◆ EXCERPTED PASSAGE ◆
● ● ● ● ●

By Polar Systems
Downloading malicious email attachments has become the leading way to infect end-user computers and networks with malware. Even if your company is running a quality anti-virus program and staying current on updates, you are still at risk. It really becomes up to the end user, to make their own decisions on what is risky, and what is safe to open.
Here are a few examples of email Security best Practices end-users should follow:
Prevent virus outbreaks and spam
Viruses are often spread through e-mail. You can greatly reduce the spread of e-mail viruses by using antivirus software, opening e-mail only from trusted sources, opening only attachments you’re expecting, and scanning attached files with antivirus software before opening them.
Spam is loosely defined as unsolicited bulk e-mail and loosely correlates to the junk mail that turns up in your home mailbox. But spam represents more than unwanted clutter. It clogs e-mail accounts—and networks and servers—while trying to sell products, spread jokes, or propagate Internet hoaxes.
Reduce the amount of spam you receive by being cautious where you post your e-mail address. Avoid publishing your e-mail address on Web sites or submitting it to every site or organization that requests it.
Never forward chain messages, which often reveal coworkers’ and colleagues’ e-mail addresses to other parties. Use caution when accepting e-mail offers or agreeing to accept mailings from vendors; subscribe only to Web sites and newsletters you really need and consider creating a generic Gmail or Yahoo e-mail account for these subscriptions.
Don’t open unsolicited e-mail. If you accidentally open spam, don’t click links offering to unsubscribe or remove you from the mailing list unless the sender is a trusted vendor. Never provide your network credentials or personal information if requested.
Avoid phishing attacks
Phishing scams are designed to steal consumers’ personal information. They often use doctored and fraudulent e-mail messages to trick recipients into divulging private information, such as credit card numbers, account usernames, passwords, and even social security numbers.
Online banking and e-commerce are generally safe, but you should always be careful about divulging personal and corporate information over the Internet. Phishing messages often boast real logos and appear to have come from the actual organization, but those messages are frequently nothing more than copyright infringements and faked addresses. If you suspect a message possesses any credibility, you are much safer calling the company directly—preferably at a telephone number printed on a paper statement or invoice—and talking to an authorized representative.
Be smart about handling attachments
E-mail attachments consume inordinate amounts of e-mail server space and network bandwidth and are often the culprits behind virus outbreaks—but they’re often the easiest way to transfer files. Just be sure to follow these guidelines when e-mailing attachments:
- Don’t attach large files to an e-mail; anything over one or two megabytes shouldn’t be sent via e-mail.

● ● ● ● ●

◆ SOURCE DATA ◆
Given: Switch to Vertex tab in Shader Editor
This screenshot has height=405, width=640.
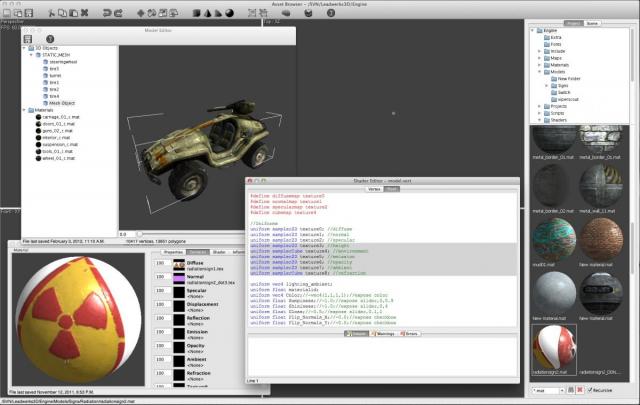Looking at the screenshot, I should pyautogui.click(x=374, y=187).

● ● ● ● ●

◆ THE TASK ◆
According to the email security text, what size of file should not be sent as an e-mail attachment? Work only from the text about email security practices.

◆ RESULT OF THIS EXERCISE ◆
Anything over one or two megabytes should not be sent via e-mail.